Продолжая думать об этом дальше, я не спеша вышел из квартиры, в которой жил последние две недели. Вообще за квартирку было заплачено на месяц. Но раз задача была окончена быстрее срока, то в этой квартире я больше не нуждался. В любом случае, платил за нее не я. И мне было всё равно дальнейшая судьба этой квартирки.
Желая убраться с этого города как можно скорее я ускорил шаг. Нужно скорее найти экипаж, уехать отсюда, а потом мне удастся отдохнуть в своей любимой тёплой кровати.
Быть бедным - значит вечно таскаться пешком. А зачем, если можно просто сесть в экипаж и поехать? Быстрее, удобнее, и ноги не болят. Всё упирается в деньги - без них ты вечно плетёшься в хвосте, а с ними мир становится гораздо комфортнее.
***
Устроившись в вагоне поезда, я тут же взялся за письмо к боссу, уведомляя его об успешном завершении миссии и обещая явиться через три дня по прибытии в Лондон. На первой же остановке, едва поезд замедлил ход, я поспешил опустить конверт в почтовый ящик на перроне. Теперь, когда обязанности были исполнены, оставалось лишь коротать время в пути.

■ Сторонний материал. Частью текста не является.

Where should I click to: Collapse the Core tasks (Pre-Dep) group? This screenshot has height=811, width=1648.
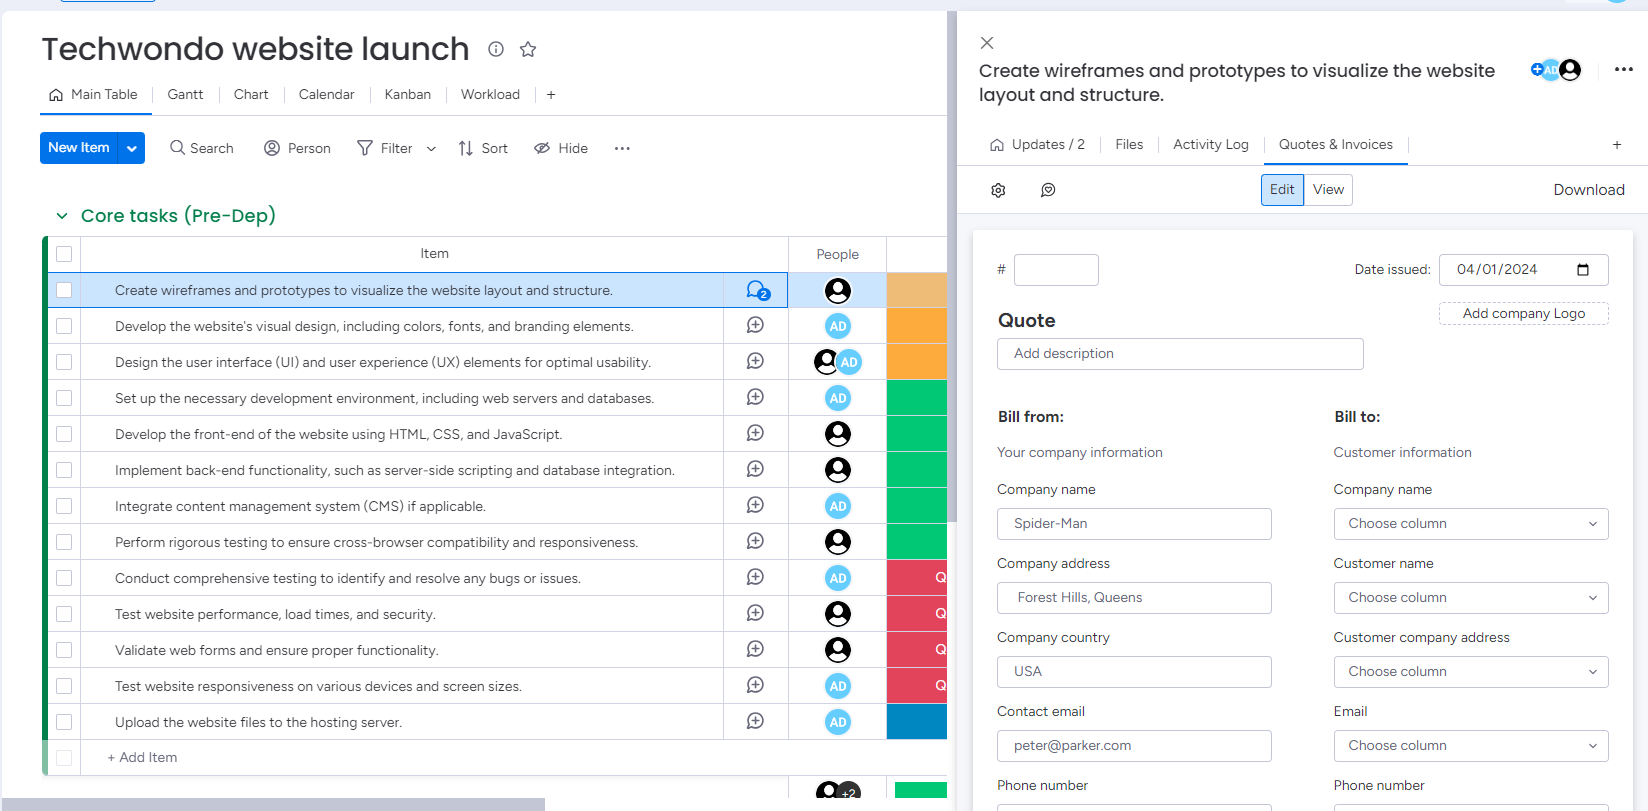62,216
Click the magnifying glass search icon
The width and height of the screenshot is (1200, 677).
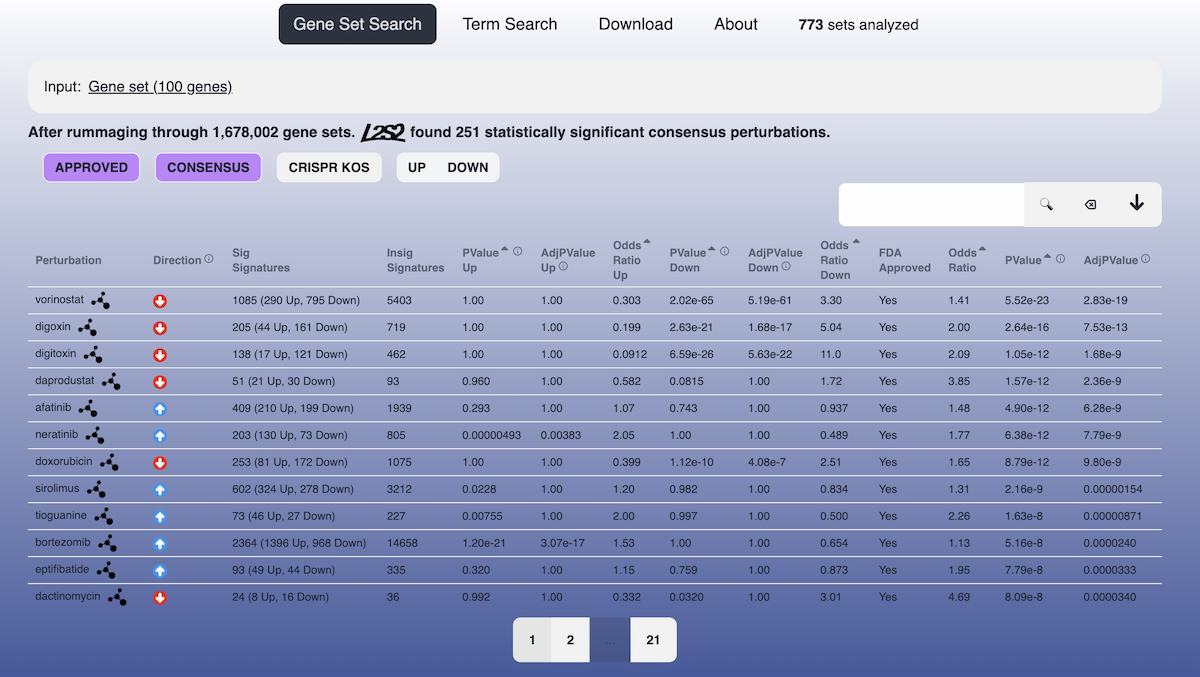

Я решил развлечь себя, разглядывая попутчиков, разделявших со мной это купе. Занятие, надо признать, оказалось не самым удачным. Рядом со мной восседала пожилая дама, которую при первом взгляде можно было бы назвать милой — если бы не одно 'но'. При ближайшем рассмотрении вся ее внешность вызывала непроизвольное отторжение: седые, неухоженные волосы торчали в разные стороны, словно испуганный ёжик, а лицо, густо замазанное косметикой, напоминало потрескавшуюся маску. Румяна лежали неровными пятнами, словно их наносили в полной темноте, а губы, выкрашенные в ядовито-розовый цвет, криво улыбались, будто насмехаясь над самой идеей эстетики. Её ногти, выкрашенные в пронзительно-синий цвет, выглядели столь же безвкусно, как и весь её облик. Я понимал, что подобные мысли могут показаться невежественными, но что поделать – истина часто бывает нелицеприятной. Особенно когда её подчёркивает оглушительный голос, которым моя попутчица общалась с такой же эксцентричной спутницей.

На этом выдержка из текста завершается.